Nel film compare anche Humphrey Bogart e la sua celebre battuta: “E’ la stampa, bellezza!”…
Non voleva essere un riferimento cinefilo. L’ultima minaccia è un film molto moderno, descrive problematiche del giornalismo di grande attualità. A Hollywood, i film sul giornalismo sono un genere, ma quello di Richard Brooks è pessimista, perché Bogart è l’ultimo possibile eroe del giornalismo. Citare quel film mi sembrava ironico.

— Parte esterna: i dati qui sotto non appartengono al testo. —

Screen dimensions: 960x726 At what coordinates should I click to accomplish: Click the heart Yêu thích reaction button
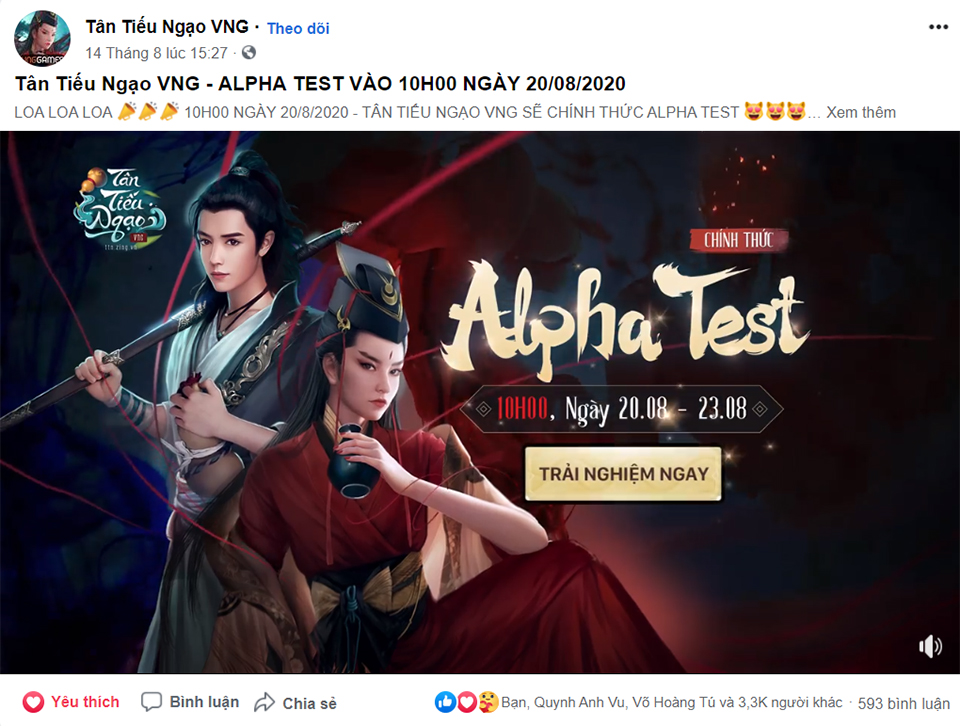(x=71, y=702)
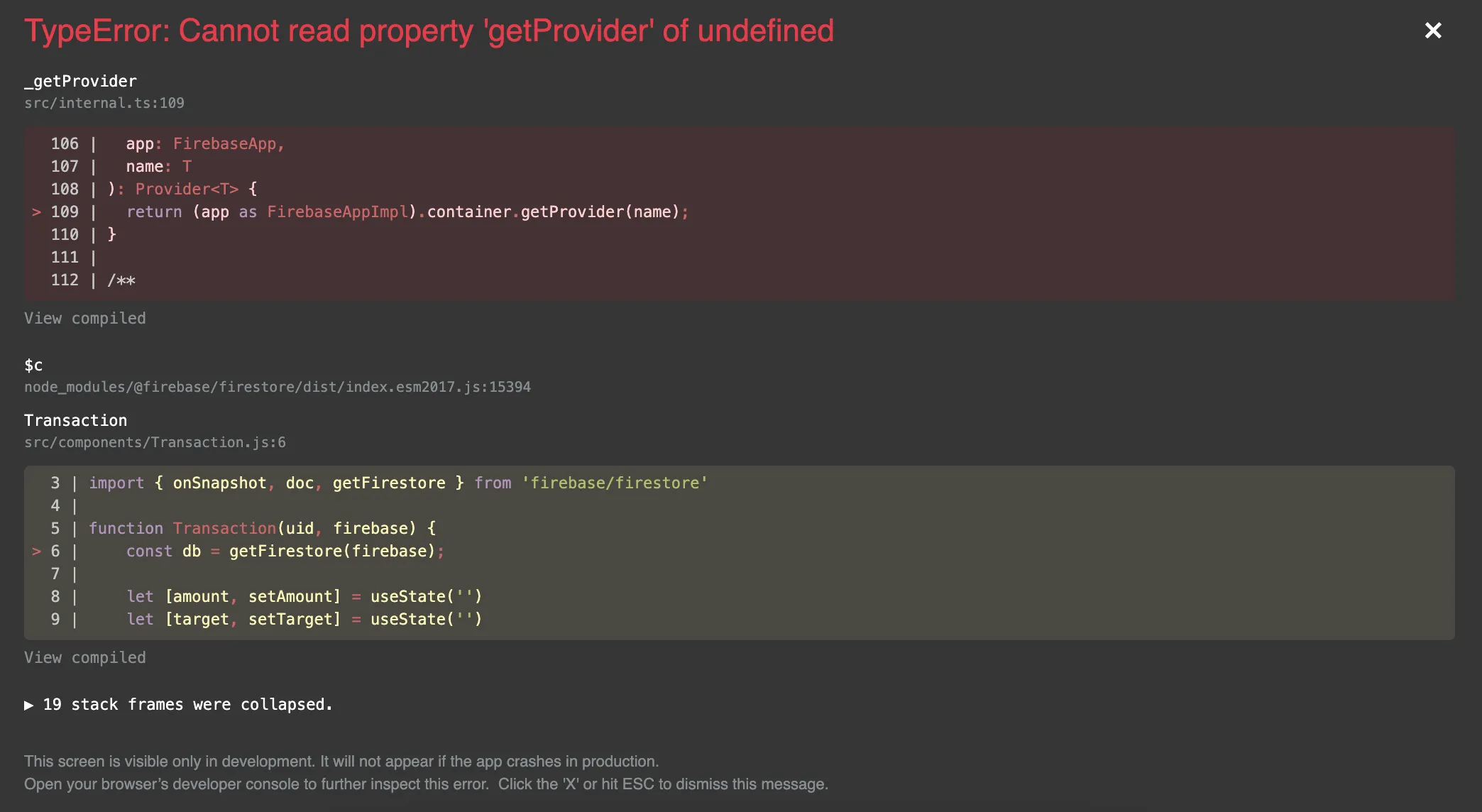Open src/components/Transaction.js:6 file link
The image size is (1482, 812).
click(155, 442)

Perché ha dato al protagonista il vizio del gioco?
Perché se vuoi manipolare qualcuno hai bisogno di una sua debolezza, che sia una donna, il gioco o hobby costosi. E’ tutto una scommessa, ci sono grandi e piccoli scommettitori, come lui. 

Florian David Fitz e Lilith Stangenberg: come ha scelto gli interpreti di questa coppia di reporter d’assalto?
Non volevo che avessero una chimica perfetta, che fosse amore a prima vista. Sono attori molto diversi fra loro. In Germania si fa una grande distinzione tra attori di teatro e attori di cinema. Florian è un puro attore di film, è stato protagonista varie volte in tv. Lilith, invece, viene dal teatro. Questo contrasto mi sembrava interessante per ritrarre un sofisticato professionista e una novizia di mente molto aperta.

Dal punto di vista stilistico, vediamo movimenti di macchina continui, fluidi e ripetitivi. Perché questa scelta?
Volevo seguire una grammatica del movimento della cinepresa quasi meccanica. Oggi siamo sommersi da immagini tecniche, ci sono sensori ovunque. Non ci resta che interpretare questo tipo di linguaggio. Così in alcuni casi ho voluto riprodurre il movimento dello scanner, apparentemente disinteressato, senza prospettiva umana. Le chiamo “tracce di scansione”.